• **SUPPLIED RECORDS**:
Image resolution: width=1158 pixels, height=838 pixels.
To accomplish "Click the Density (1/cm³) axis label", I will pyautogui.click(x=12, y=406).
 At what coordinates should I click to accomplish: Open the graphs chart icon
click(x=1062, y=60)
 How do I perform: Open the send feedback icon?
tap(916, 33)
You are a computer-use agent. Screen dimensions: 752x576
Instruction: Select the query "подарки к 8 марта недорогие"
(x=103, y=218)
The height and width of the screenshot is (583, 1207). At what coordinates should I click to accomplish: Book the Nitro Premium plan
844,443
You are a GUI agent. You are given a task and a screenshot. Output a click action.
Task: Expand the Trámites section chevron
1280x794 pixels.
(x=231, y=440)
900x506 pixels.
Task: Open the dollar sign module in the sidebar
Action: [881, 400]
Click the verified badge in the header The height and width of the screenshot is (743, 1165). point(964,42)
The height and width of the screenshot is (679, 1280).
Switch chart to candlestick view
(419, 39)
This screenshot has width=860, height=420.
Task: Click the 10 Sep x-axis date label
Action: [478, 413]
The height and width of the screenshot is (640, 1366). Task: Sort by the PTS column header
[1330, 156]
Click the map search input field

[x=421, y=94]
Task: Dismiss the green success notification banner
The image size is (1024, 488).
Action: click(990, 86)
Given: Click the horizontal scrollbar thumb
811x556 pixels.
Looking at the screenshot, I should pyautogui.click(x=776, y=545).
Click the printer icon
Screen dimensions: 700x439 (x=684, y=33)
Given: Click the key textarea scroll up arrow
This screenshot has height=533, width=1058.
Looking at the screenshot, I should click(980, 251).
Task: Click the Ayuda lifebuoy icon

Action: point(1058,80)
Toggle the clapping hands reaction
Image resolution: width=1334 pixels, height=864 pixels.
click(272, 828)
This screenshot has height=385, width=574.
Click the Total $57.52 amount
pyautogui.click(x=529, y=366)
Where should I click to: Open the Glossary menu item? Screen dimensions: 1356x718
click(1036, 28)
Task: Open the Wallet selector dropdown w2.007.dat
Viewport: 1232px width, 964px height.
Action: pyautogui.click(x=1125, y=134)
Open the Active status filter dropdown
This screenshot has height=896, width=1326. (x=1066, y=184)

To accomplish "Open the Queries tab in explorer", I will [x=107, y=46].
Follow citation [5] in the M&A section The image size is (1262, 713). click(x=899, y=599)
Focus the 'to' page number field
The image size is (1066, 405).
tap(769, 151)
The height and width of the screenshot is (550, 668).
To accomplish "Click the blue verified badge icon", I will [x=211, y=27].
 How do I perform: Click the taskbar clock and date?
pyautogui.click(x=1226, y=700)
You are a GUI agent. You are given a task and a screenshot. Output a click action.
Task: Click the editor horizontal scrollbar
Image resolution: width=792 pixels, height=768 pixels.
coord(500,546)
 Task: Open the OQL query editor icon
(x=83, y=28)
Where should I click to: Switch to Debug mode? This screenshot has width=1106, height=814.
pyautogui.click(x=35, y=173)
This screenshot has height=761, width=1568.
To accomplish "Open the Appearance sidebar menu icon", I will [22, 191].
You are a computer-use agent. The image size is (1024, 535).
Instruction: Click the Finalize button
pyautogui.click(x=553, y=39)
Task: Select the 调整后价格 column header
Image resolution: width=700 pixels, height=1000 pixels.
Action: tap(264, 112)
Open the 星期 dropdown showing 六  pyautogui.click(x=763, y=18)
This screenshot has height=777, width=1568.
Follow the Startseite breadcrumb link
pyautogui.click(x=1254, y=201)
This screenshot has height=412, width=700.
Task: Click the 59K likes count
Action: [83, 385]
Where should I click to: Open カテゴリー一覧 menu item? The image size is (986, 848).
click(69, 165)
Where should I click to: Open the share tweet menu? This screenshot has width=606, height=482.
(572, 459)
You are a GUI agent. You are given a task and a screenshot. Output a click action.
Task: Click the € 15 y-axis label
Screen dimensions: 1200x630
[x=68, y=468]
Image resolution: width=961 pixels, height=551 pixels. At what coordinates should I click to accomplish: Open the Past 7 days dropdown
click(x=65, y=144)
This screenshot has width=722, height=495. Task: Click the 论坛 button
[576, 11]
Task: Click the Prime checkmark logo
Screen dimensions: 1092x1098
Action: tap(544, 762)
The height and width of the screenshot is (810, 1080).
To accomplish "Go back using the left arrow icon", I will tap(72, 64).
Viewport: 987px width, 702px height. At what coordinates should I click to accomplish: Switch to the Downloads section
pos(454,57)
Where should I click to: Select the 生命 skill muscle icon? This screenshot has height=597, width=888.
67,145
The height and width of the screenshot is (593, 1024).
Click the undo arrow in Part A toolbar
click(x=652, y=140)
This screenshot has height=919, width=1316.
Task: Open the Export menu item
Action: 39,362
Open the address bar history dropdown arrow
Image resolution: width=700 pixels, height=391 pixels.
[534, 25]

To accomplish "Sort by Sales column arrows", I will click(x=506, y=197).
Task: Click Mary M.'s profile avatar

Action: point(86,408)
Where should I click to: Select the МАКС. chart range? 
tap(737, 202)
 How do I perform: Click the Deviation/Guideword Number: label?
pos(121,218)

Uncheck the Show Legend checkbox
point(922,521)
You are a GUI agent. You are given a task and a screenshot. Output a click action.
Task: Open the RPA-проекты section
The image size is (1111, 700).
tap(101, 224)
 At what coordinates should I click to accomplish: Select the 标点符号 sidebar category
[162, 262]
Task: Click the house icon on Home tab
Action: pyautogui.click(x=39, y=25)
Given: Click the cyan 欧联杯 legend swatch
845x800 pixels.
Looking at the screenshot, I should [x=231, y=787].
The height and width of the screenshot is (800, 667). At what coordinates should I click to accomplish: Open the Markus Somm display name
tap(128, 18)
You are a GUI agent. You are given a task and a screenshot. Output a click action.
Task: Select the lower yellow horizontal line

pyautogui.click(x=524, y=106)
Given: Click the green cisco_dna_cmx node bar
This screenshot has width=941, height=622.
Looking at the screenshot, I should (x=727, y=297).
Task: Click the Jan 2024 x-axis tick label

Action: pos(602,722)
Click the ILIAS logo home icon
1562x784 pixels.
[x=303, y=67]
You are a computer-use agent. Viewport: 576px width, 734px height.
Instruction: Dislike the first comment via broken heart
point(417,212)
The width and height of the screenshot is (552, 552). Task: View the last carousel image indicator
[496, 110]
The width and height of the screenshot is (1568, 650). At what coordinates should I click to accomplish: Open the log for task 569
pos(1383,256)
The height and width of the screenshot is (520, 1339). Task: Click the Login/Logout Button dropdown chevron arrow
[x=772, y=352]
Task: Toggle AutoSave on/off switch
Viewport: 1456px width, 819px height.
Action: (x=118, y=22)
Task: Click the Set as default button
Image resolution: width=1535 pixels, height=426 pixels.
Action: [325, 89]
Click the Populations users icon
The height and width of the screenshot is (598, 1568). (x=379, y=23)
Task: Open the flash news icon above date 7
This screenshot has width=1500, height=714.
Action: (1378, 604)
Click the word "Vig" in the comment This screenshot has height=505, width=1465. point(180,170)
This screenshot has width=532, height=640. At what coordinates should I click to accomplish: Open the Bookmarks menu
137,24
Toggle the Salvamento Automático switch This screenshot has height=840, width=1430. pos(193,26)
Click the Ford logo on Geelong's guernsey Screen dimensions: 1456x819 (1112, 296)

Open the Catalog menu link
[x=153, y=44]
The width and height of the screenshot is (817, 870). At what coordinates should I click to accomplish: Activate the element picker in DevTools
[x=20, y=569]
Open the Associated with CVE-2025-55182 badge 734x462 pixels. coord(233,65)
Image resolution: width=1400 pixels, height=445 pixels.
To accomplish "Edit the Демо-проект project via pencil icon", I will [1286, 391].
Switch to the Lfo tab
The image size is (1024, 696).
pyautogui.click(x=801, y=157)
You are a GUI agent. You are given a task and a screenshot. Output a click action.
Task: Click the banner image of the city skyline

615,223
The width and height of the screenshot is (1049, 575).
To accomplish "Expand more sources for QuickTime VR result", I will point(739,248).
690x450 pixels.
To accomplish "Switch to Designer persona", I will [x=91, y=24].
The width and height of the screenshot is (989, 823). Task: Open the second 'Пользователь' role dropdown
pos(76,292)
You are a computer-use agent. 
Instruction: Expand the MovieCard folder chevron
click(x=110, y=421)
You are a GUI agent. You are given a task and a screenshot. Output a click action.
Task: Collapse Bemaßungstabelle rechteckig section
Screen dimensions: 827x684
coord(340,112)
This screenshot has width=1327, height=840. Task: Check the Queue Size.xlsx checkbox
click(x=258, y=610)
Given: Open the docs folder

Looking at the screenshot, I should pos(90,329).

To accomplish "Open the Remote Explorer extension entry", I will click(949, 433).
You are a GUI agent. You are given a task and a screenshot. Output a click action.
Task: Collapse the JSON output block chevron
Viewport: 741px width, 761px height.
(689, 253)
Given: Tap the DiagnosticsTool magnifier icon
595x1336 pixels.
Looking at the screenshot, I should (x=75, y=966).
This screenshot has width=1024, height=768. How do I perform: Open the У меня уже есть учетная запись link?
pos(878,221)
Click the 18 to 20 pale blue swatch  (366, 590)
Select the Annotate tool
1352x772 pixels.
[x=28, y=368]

• **WHAT IS REQUIRED**:
Write out again, unchanged, every line from the line containing "Given: Open the docs folder" to the final line of the material above.

• **EXERCISE OUTPUT**:
Given: Open the docs folder

Looking at the screenshot, I should pos(90,329).

To accomplish "Open the Remote Explorer extension entry", I will click(949, 433).
You are a GUI agent. You are given a task and a screenshot. Output a click action.
Task: Collapse the JSON output block chevron
Viewport: 741px width, 761px height.
(689, 253)
Given: Tap the DiagnosticsTool magnifier icon
595x1336 pixels.
Looking at the screenshot, I should (x=75, y=966).
This screenshot has width=1024, height=768. How do I perform: Open the У меня уже есть учетная запись link?
pos(878,221)
Click the 18 to 20 pale blue swatch  (366, 590)
Select the Annotate tool
1352x772 pixels.
[x=28, y=368]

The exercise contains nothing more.